People with mental illness have various levels of functioning. Sometimes a good day is when you talk in your group therapy session at the psych ward. Sometimes a good day is getting out of bed. Sometimes a good day is going to the doctor. And sometimes a good day is giving successful presentation to a bunch of executives.
It varies from person to person.
And while anyone can tell you to “take your meds,” that doesn’t really tell you how to get from non-functional to functional. It’s true no one has the exact answer, 33 high-functioning people with bipolar disorder identified six things that keep them moving forward.
As I’ve said before, high-functioning bipolar disorder is a bit of a funny term. High-functioning to one person isn’t the same as it is for another. That’s OK. The idea is to do the best you can with your illness in this moment. You don’t have to reach a magical “functioning” number on a magical “functioning” scale.
What Helps Functioning
According to Murray et al. from Melbourne, there are six categories of strategies that help people with bipolar disorder function:
- Sleep, diet, rest and exercise
- Ongoing monitoring
- Reflective and meditative practices
- Understand bipolar disorder and educating others
- Connecting with others
- Enacting a plan
Why Do These Things Matter?
These sound like pretty good ideas to me. Here’s my take.
- I consider sleep the #1 predictor/cause of mood by a long shot. Rest is up there too. If you don’t have good sleep hygiene now, I have no idea what you’re waiting for.
- Checking in with professionals is critical. You need a touchstone to keep you on your treatment plan and hold you accountable. Plus, it forces you to think about how you are and what you’ve been doing, which makes you more aware.
- I’m so reflective I see my face in a stone, but that’s me. I’m a touch obsessive about such things. But you don’t have to be. Take five minutes a day and be mindful and reflective. Use those five minutes to write in a mood journal. Use those minutes to see how you did on your treatment plan today and what you are going to do tomorrow.
- Psychoeducation has been shown as a critical factor is recovering from mental illness. I know psychoeducation seems like a big word, and it’s a big idea, but learning about bipolar disorder will give you tools to spot its symptoms and handle them better. (Therapists can help you with this.)
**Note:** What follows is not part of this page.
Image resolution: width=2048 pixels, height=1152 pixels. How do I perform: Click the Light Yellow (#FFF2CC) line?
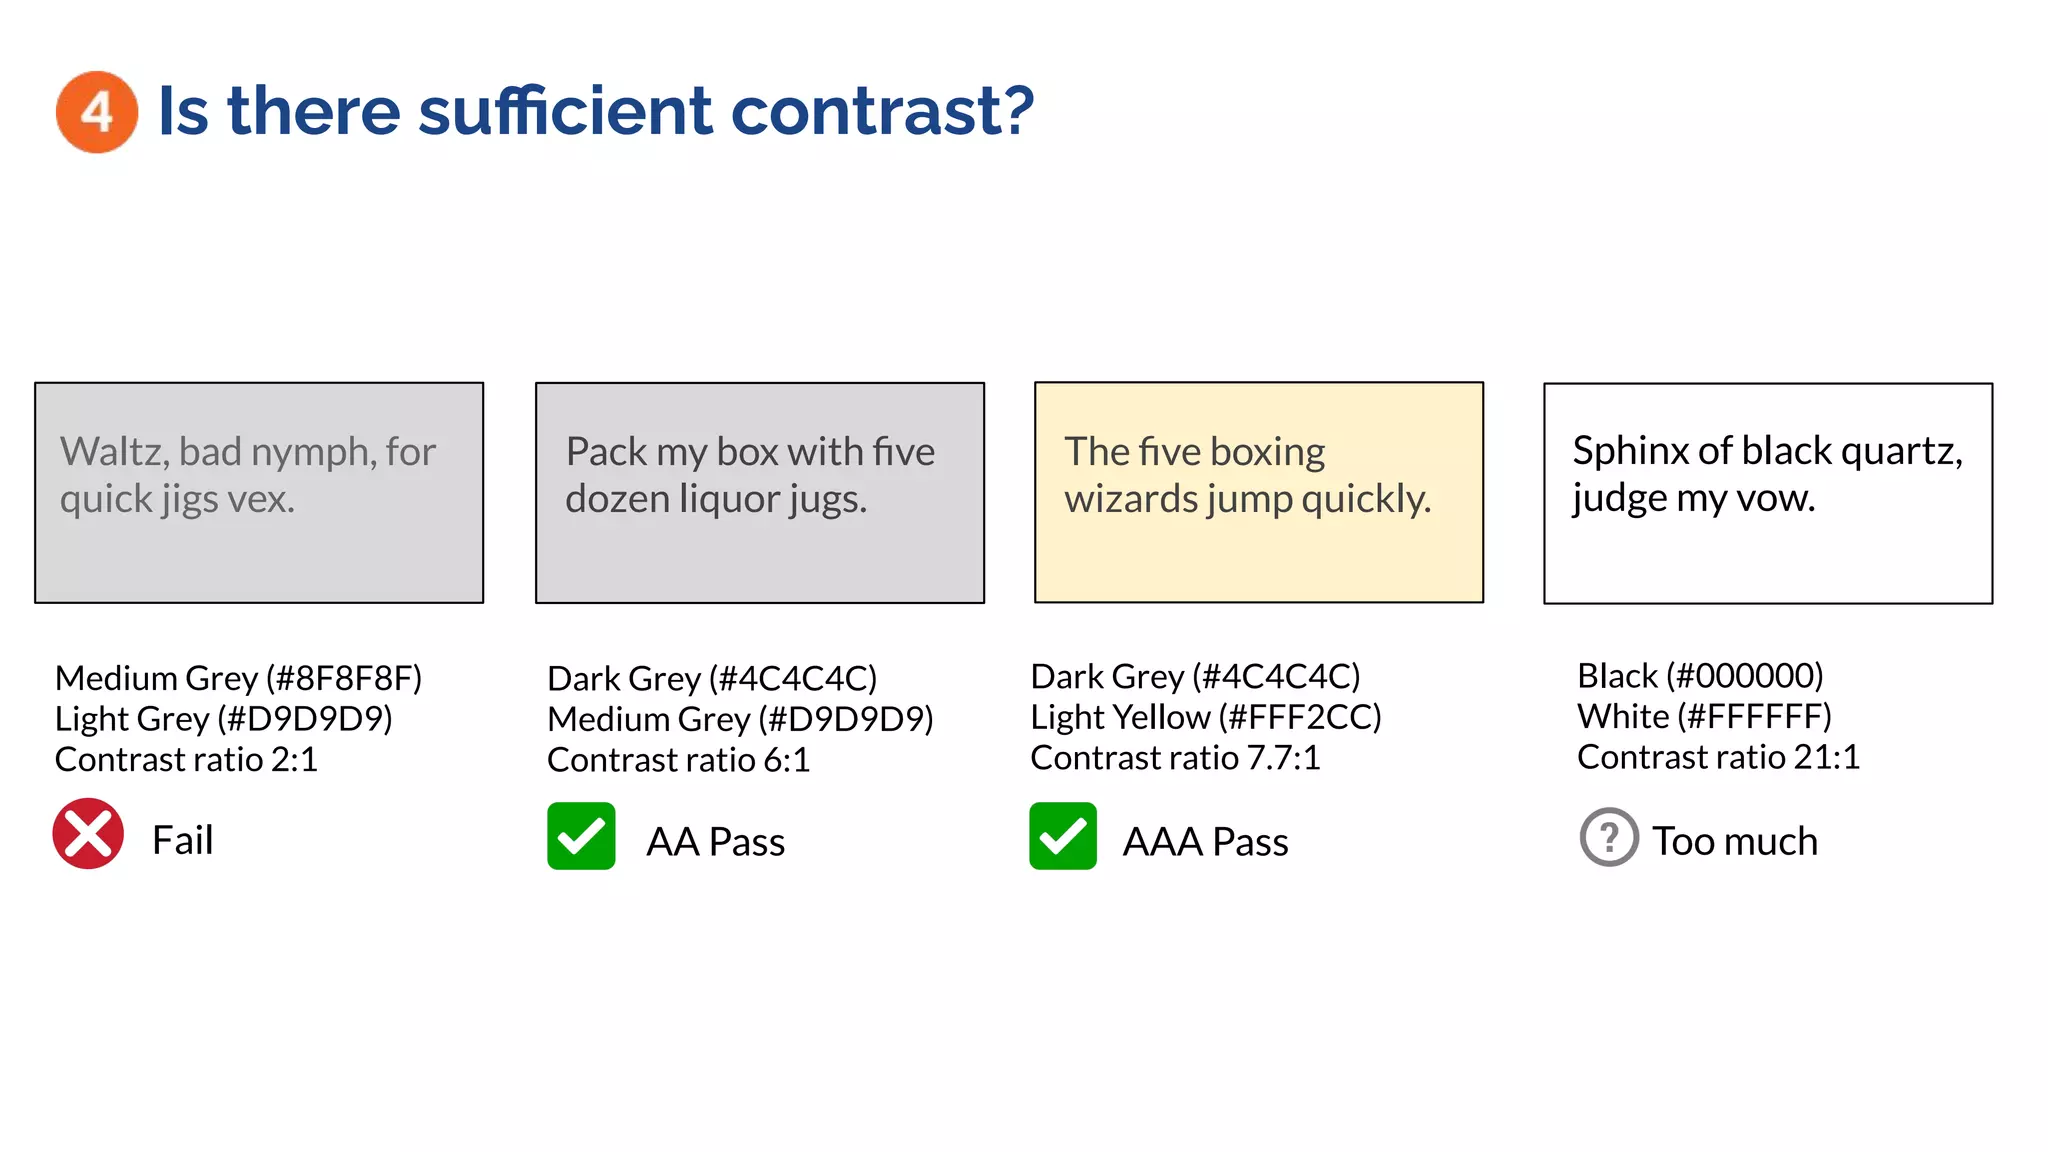1205,717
- No man, or bipolar, is an island. Even if you really don’t feel like it, spending time with others is essential. Make yourself do it. It will help in the long run.
- A plan has also been shown to be critical in preventing mood relapse. How can this be? Well, you see, after you’ve psychoeducated yourself and know what to look for, you can then see the early warning signs while reflecting and reach out to others as needed. You can hopefully stop a mood dead in its tracks before it gets all dramatic-like. Plans are also great for what to do if you feel unsafe for any reason. Who you gonna call? Your plan should tell you.
Not everyone is going to do all of these things every day. That would take a long time. But what anyone can do is take one part of one of these things and work on it today. How are you going to build a sleep routine? Can you go for a walk? Do you have groceries in your fridge? Have you taken a moment for yourself?
And so on, and so forth. You’re not perfect, and you’re not going to be doing all those things perfectly all the time. But it does pay to remember that there are things you can do every day to help attain, or maintain, your recovery.
Just don’t go overboard with it because you’ll note that perfectionism and obsession were not on the list.
Murray G, Suto M, Hole R, Hale S, Amari E, Michalak EE. Self-management strategies used by ‘high functioning’ individuals with bipolar disorder: from research to clinical practice. Clinical Psychology and Psychotherapy. Mar-Apr 2011.